_WHAT THE TASK ASKS_.
Write out the material below exactly, with no line missing.

_RECORD EXCERPTS_.

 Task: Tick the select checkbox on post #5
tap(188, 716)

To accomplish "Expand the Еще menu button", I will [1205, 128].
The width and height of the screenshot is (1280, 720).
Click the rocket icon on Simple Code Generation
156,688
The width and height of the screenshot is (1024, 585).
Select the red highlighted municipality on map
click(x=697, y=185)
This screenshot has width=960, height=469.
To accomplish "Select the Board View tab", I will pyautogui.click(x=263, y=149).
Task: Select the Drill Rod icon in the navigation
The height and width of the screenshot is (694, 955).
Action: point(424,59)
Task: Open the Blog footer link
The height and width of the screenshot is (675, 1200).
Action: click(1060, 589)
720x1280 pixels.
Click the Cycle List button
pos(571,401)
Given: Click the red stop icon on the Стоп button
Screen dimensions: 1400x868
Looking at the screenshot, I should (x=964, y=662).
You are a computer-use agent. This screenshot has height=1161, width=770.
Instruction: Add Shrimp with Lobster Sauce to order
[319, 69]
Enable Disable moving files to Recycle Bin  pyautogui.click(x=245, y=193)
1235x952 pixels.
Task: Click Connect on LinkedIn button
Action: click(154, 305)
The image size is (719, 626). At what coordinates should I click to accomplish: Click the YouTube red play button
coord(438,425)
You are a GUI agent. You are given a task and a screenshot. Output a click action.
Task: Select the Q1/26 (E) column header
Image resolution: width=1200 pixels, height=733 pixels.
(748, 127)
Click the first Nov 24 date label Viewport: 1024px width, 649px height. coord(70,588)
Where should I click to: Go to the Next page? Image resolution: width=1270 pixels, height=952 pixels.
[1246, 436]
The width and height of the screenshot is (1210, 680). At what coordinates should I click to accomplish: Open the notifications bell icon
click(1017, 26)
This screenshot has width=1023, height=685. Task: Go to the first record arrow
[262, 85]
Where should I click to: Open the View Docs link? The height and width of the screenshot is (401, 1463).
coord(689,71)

_WRITTEN RESPONSE_.
 Task: Tick the select checkbox on post #5
tap(188, 716)

To accomplish "Expand the Еще menu button", I will [1205, 128].
The width and height of the screenshot is (1280, 720).
Click the rocket icon on Simple Code Generation
156,688
The width and height of the screenshot is (1024, 585).
Select the red highlighted municipality on map
click(x=697, y=185)
This screenshot has width=960, height=469.
To accomplish "Select the Board View tab", I will pyautogui.click(x=263, y=149).
Task: Select the Drill Rod icon in the navigation
The height and width of the screenshot is (694, 955).
Action: point(424,59)
Task: Open the Blog footer link
The height and width of the screenshot is (675, 1200).
Action: click(1060, 589)
720x1280 pixels.
Click the Cycle List button
pos(571,401)
Given: Click the red stop icon on the Стоп button
Screen dimensions: 1400x868
Looking at the screenshot, I should (x=964, y=662).
You are a computer-use agent. This screenshot has height=1161, width=770.
Instruction: Add Shrimp with Lobster Sauce to order
[319, 69]
Enable Disable moving files to Recycle Bin  pyautogui.click(x=245, y=193)
1235x952 pixels.
Task: Click Connect on LinkedIn button
Action: click(154, 305)
The image size is (719, 626). At what coordinates should I click to accomplish: Click the YouTube red play button
coord(438,425)
You are a GUI agent. You are given a task and a screenshot. Output a click action.
Task: Select the Q1/26 (E) column header
Image resolution: width=1200 pixels, height=733 pixels.
(748, 127)
Click the first Nov 24 date label Viewport: 1024px width, 649px height. coord(70,588)
Where should I click to: Go to the Next page? Image resolution: width=1270 pixels, height=952 pixels.
[1246, 436]
The width and height of the screenshot is (1210, 680). At what coordinates should I click to accomplish: Open the notifications bell icon
click(1017, 26)
This screenshot has width=1023, height=685. Task: Go to the first record arrow
[262, 85]
Where should I click to: Open the View Docs link? The height and width of the screenshot is (401, 1463).
coord(689,71)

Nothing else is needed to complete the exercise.